Personal information
- Full name: Johnny Juul Thomsen
- Date of birth: 26 February 1982 (age 43)
- Place of birth: Fredericia, Denmark
- Height: 1.83 m (6 ft 0 in)
- Position(s): Right back

Youth career
- Fredericia KFUM

Senior career*
- Years: Team / Apps / (Gls)
- 0000–2002: Fredericia KFUM
- 2002–2005: Fredericia / 93 / (6)
- 2006–2011: SønderjyskE / 96 / (3)
- 2011–2012: Copenhagen / 17 / (0)
- 2012–2020: Randers / 227 / (0)
- 2021–: Fredericia KFUM

International career
- 2010: Denmark / 3 / (0)

= Johnny Thomsen =

Danish footballer (born 1982)

Johnny Juul Thomsen (born 26 February 1982) is a Danish football midfielder who plays for Danish amateur club Fredericia KFUM.

Before this he played in F.C. Copenhagen, SønderjyskE and FC Fredericia.
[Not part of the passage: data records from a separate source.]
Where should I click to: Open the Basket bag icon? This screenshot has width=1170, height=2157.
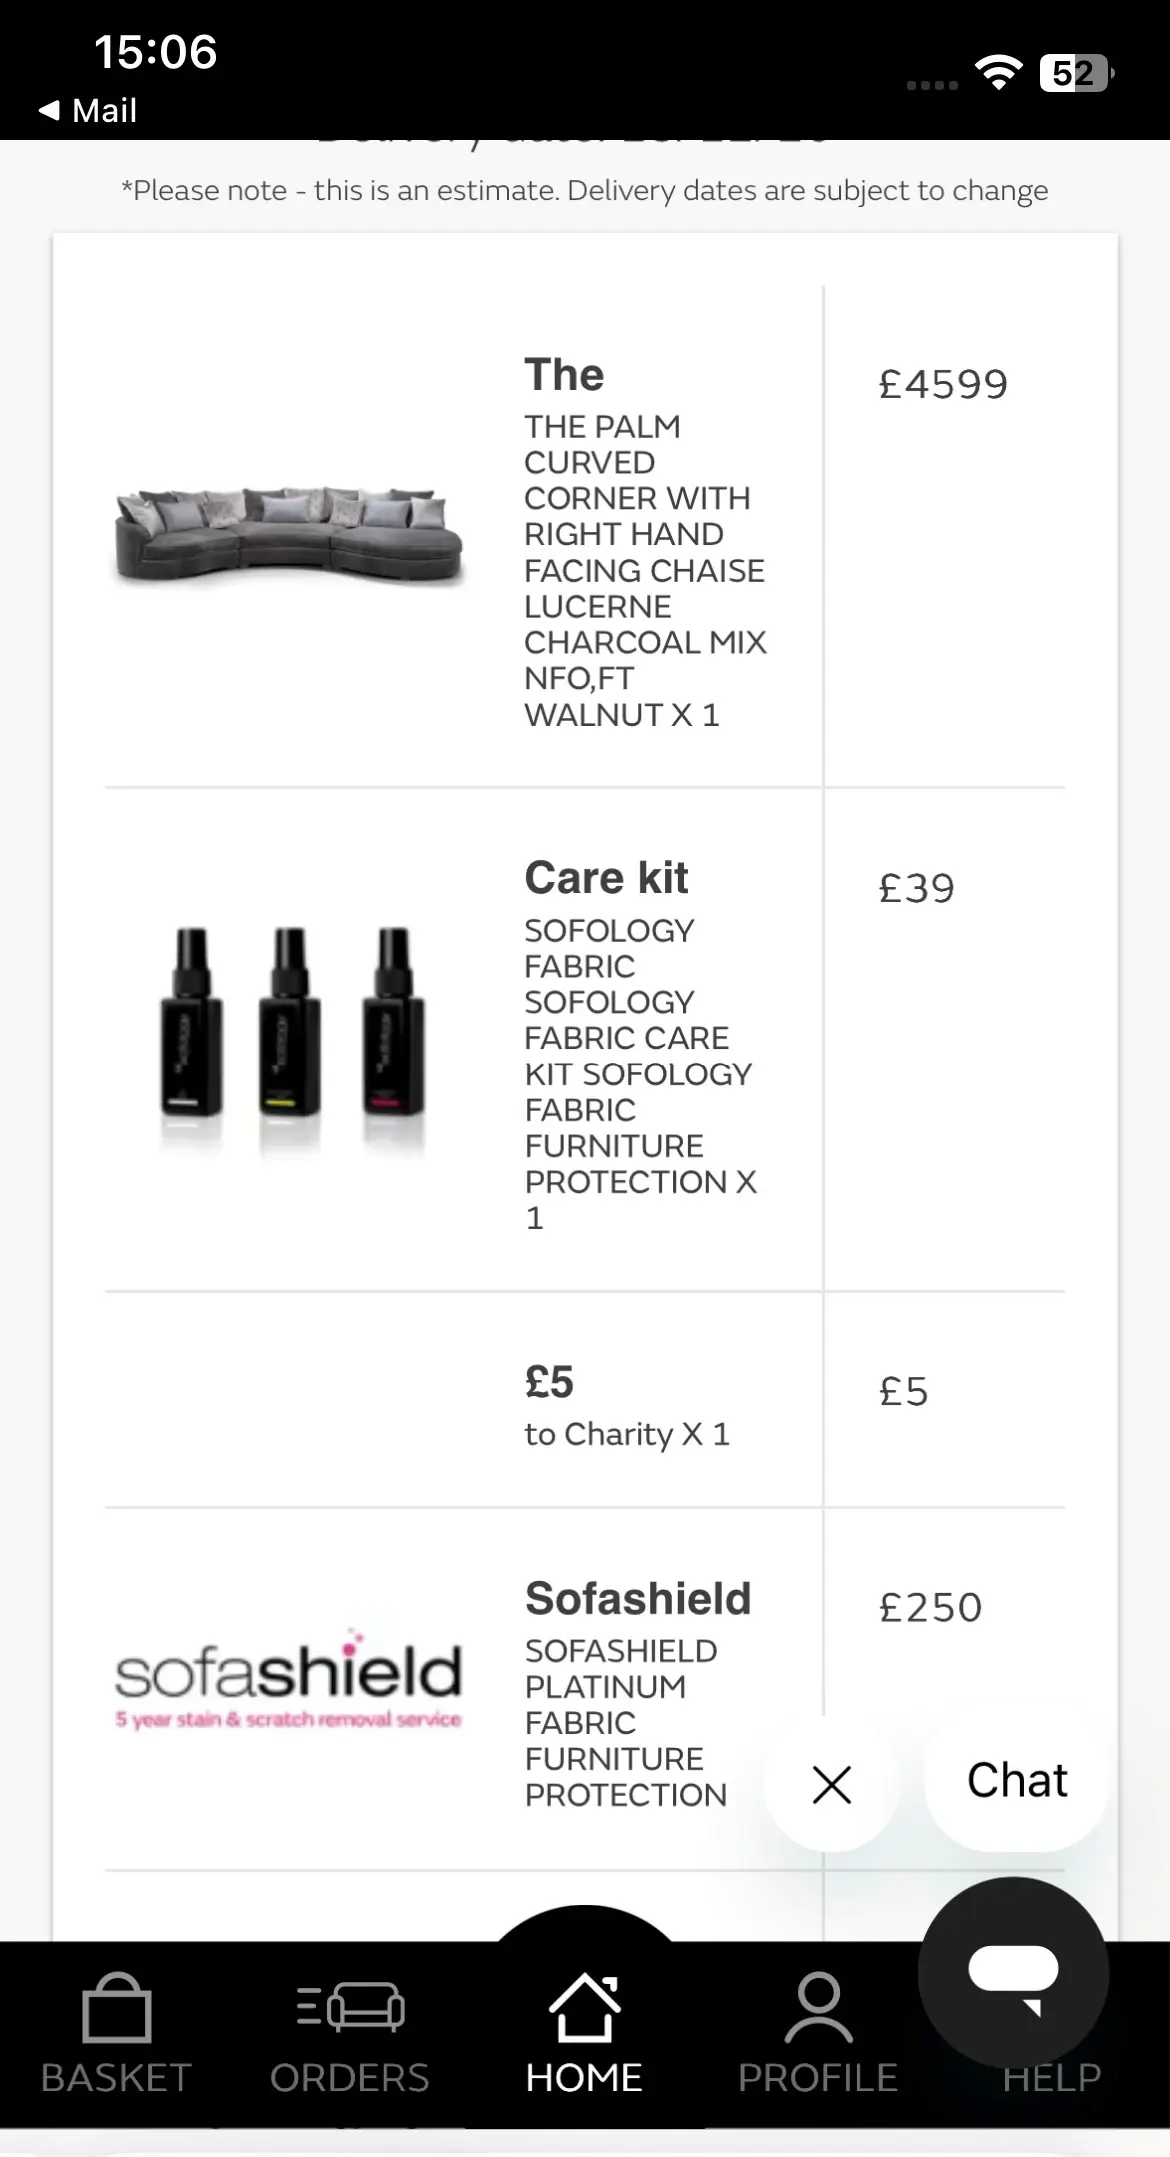pyautogui.click(x=116, y=2007)
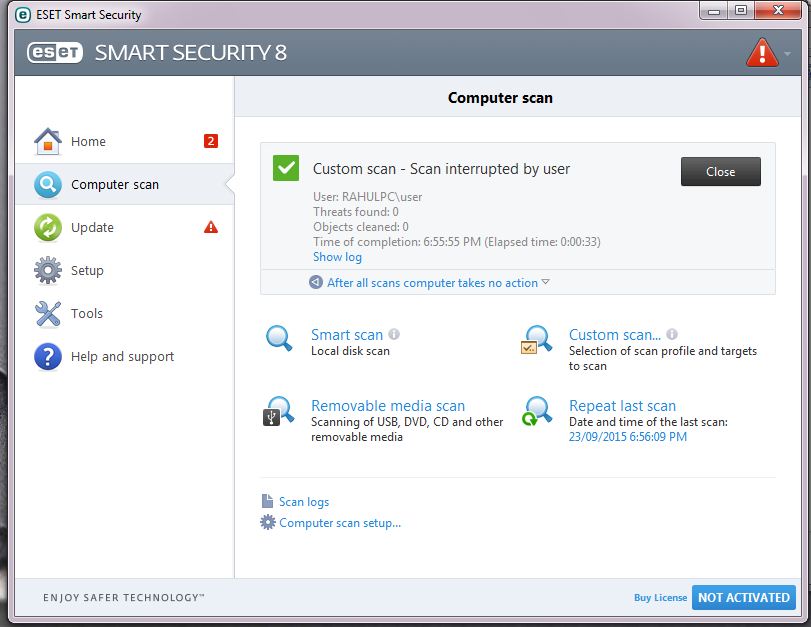Click the Smart scan info icon
811x627 pixels.
pyautogui.click(x=394, y=334)
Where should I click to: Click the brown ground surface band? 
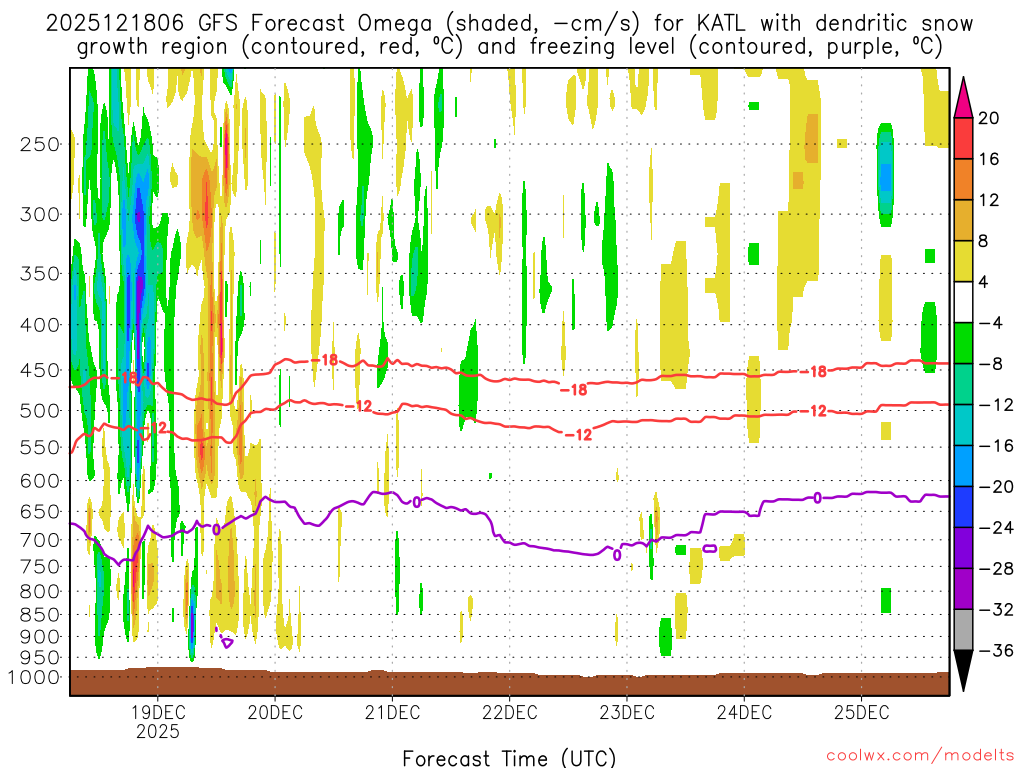tap(509, 683)
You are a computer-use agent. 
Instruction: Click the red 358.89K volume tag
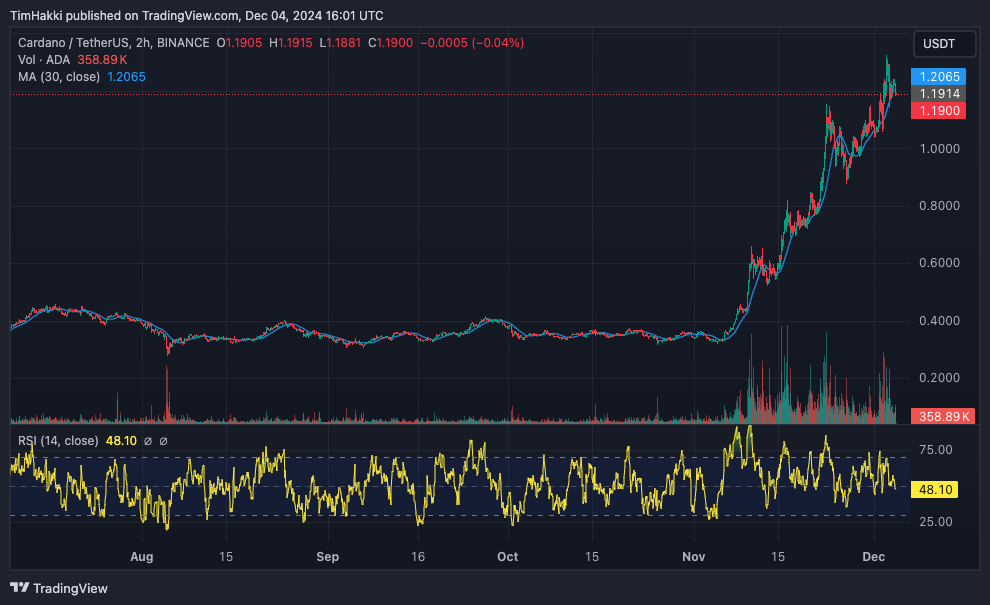tap(939, 415)
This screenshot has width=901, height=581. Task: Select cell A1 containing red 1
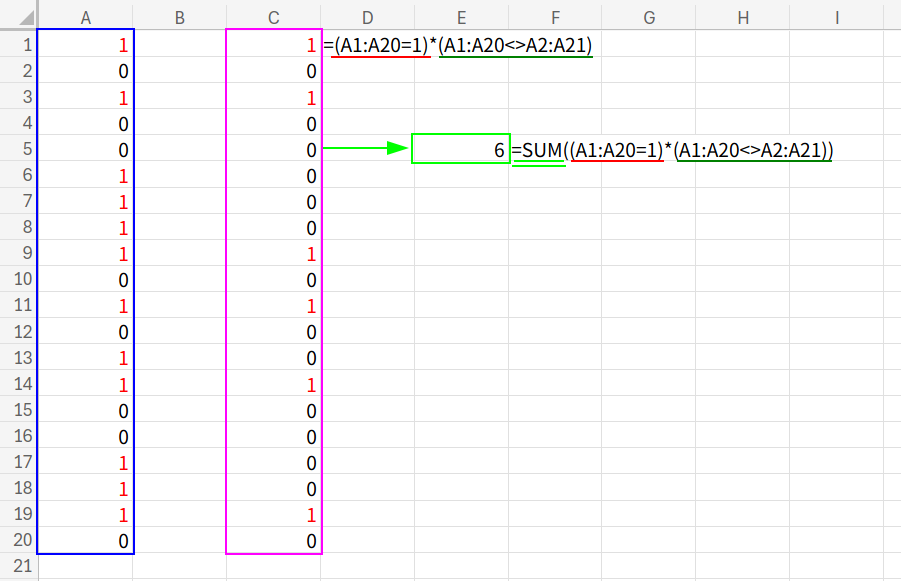click(85, 46)
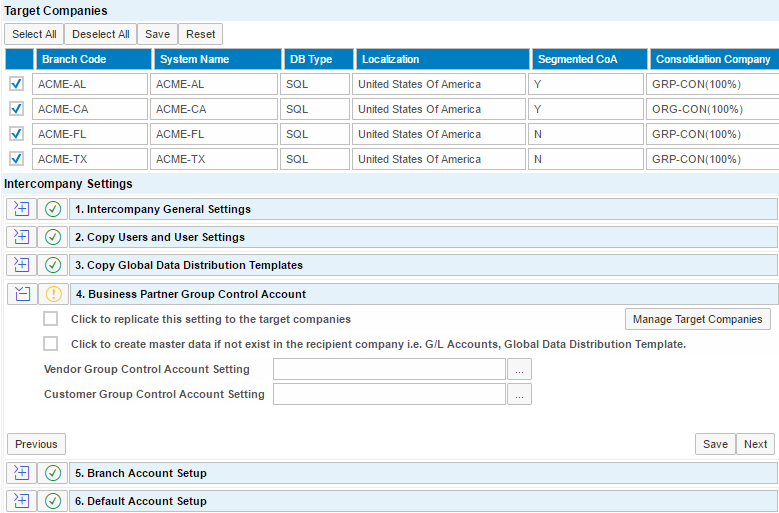Viewport: 779px width, 513px height.
Task: Click green check status icon for Branch Account Setup
Action: (x=53, y=473)
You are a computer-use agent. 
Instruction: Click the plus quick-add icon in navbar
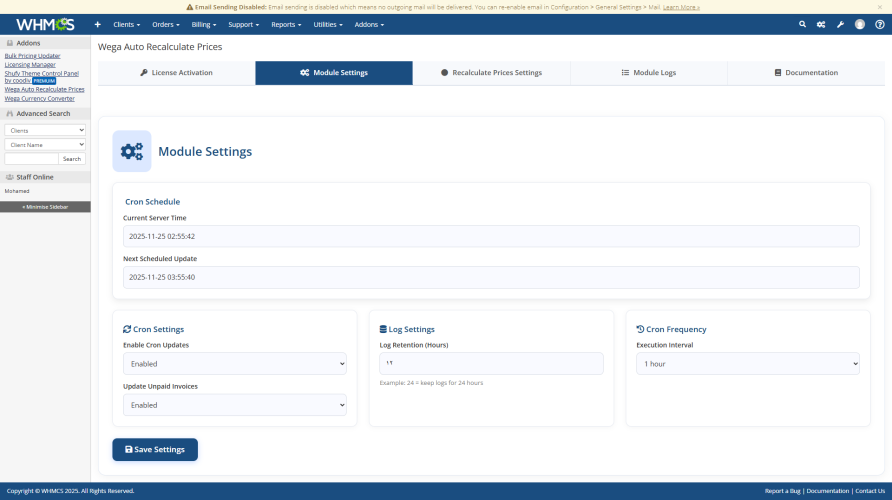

Thomsen has gained 3 caps for the Danish national team.

==Career==
Johnny played his first match with F.C. Copenhagen against his former club SønderjyskE.

In the start of 2012 he was released from his contract in Copenhagen and signed a new 4 year long contract with Randers FC.

After a long career, Thomsen decided to retire from professional football and in June 2021, he re-joined the club where it all began, Fredericia KFUM.